Rows of pointing data
((

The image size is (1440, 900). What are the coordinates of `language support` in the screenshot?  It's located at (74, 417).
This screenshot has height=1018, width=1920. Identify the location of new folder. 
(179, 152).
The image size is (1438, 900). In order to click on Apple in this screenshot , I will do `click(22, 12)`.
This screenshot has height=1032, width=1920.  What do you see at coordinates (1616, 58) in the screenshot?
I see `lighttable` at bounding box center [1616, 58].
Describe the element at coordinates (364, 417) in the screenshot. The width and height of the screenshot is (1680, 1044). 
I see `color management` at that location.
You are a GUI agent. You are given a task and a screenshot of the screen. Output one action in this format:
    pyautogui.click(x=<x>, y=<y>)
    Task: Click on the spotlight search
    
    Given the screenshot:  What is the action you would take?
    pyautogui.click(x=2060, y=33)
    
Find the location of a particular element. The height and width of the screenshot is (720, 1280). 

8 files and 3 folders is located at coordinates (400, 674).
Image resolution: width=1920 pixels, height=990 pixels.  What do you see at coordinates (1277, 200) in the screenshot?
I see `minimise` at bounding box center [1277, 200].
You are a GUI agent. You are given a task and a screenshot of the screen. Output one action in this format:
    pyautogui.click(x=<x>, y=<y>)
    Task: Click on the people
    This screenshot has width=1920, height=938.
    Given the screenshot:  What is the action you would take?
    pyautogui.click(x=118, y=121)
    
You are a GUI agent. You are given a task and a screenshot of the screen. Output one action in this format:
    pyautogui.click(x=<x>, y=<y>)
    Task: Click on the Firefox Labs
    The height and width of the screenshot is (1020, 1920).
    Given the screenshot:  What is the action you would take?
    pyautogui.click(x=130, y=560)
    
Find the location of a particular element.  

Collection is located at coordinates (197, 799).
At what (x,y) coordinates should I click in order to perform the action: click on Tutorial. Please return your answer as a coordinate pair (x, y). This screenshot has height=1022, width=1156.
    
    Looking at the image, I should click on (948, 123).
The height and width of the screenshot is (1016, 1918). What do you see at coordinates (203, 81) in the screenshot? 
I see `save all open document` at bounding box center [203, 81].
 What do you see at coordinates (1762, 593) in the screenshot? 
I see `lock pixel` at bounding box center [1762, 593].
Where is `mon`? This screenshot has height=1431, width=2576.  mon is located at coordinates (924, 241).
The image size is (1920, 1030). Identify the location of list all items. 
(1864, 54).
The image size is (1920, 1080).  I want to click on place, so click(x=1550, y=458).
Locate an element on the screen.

))

* [WHAT NEEDS TO BE DONE]: Can you switch "image size" to "screen size" in everything from the start of the rows down to the line containing "center [1616, 58].", and give those lines again with all else unchanged?

* [RESULT]:
The screen size is (1440, 900). What are the coordinates of `language support` in the screenshot?  It's located at (74, 417).
This screenshot has height=1018, width=1920. Identify the location of new folder. 
(179, 152).
The screen size is (1438, 900). In order to click on Apple in this screenshot , I will do `click(22, 12)`.
This screenshot has height=1032, width=1920.  What do you see at coordinates (1616, 58) in the screenshot?
I see `lighttable` at bounding box center [1616, 58].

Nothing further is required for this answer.